Roughly one month ago the New Orleans Police Department issued a press release (PDF) saying the department was "looking into" allegations of vigilante violence in the wake of Hurricane Katrina in 2005. The NOPD statement was prompted by a ProPublica/Nation investigation, which documented numerous attacks on African Americans by members of a heavily armed militia-type group prowling the Algiers Point neighborhood.
As the story reveals, one of those attacks nearly killed Donnell Herrington, who was shot twice at close range, shredding his jugular vein. Herrington's cousin, Marcel Alexander, said he and a friend were also shot and briefly taken hostage by the gunmen, who called them "niggers" and threatened to tie them up and set them on fire. Additionally, militiamen interviewed for the article described several similar shooting incidents.
So far, however, it seems the NOPD's look at the crimes isn't particularly thorough. NOPD Assistant Superintendent Marlon Defillo, who is handling the probe, said nobody has come forward to volunteer info about the violence. "I have not received one call as of yet," Defillo told us.
The probe, he added, was stalled by a lack of information. "Right now no information is coming in...I just don't have a lot to work with," said Defillo.
But clearly, police detectives haven't done a lot to gather evidence and interview crime victims, witnesses or alleged perps: Defillo asked us to provide him with phone numbers for people quoted in the story. (We didn't do that. It's against our general policy to hand out the contact information of people we've interviewed. We also assume the police have the resources to locate the key figures named in the article if they're so inclined.)
Meanwhile, Herrington said neither he nor Alexander had been contacted by NOPD, and we're not aware of officers interviewing anyone else named in the story.
New Orleans Mayor Ray Nagin didn't respond to repeated phone calls seeking comment regarding the investigation.
One person the NOPD has questioned is William Tanner, who was featured in a related ProPublica/Nation story detailing the death of Henry Glover, a 31-year-old father of four.
While Glover's death was officially labeled "unclassified" by the local coroner, Tanner insists the man was murdered -- and that police played a starring role in his demise.
Glover was shot by an unknown assailant shortly after the hurricane struck, on Sept. 2, 2005, according to Tanner and another witness, Edward King. Both witnesses say Glover sought help from a group of NOPD officers who'd commandeered an elementary school, but the cops refused to treat Glover or call for an ambulance, allowing him to bleed to death.
Police then seized Glover's body, say Tanner and King, and drove away with it.

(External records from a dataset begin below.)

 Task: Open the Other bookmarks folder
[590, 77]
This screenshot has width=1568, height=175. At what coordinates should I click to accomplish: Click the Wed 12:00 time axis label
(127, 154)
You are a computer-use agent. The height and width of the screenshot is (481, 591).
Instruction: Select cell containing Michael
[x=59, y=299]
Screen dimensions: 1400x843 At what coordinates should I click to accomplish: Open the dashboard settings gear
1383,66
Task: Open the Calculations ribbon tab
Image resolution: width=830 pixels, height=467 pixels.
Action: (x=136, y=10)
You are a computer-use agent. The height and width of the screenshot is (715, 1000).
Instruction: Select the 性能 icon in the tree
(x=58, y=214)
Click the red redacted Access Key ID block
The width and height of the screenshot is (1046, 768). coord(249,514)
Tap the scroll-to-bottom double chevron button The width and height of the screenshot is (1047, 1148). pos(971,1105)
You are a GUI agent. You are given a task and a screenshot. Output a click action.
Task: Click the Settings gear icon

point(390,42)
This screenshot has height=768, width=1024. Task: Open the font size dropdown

The corpse, autopsy records (PDF) and photos show, eventually turned up near an NOPD police station -- it had been severely burned, reduced to little more than ashes and bone fragments.
Earlier this month, Tanner approached the NOPD with details about Glover's last moments and the alleged police misconduct. Tanner says he spent roughly an hour speaking to Sgt. Joe Narcisse, of the department's Public Integrity Bureau (i.e., internal affairs), and Defillo confirmed that Public Integrity officers were investigating.
Another person detectives might want to question is Juanita Stretz, an NOPD officer who worked at the elementary school in the days after the storm. Stretz was one of the officers present when Glover died, said Tanner, who identified her from a photo in an NOPD yearbook.
In an interview, Stretz told us she was assigned to the school during the post-Katrina period but didn’t witness Glover's final moments. "Honestly, I don't know anything about it," Stretz said, adding that "everything was kind of helter-skelter."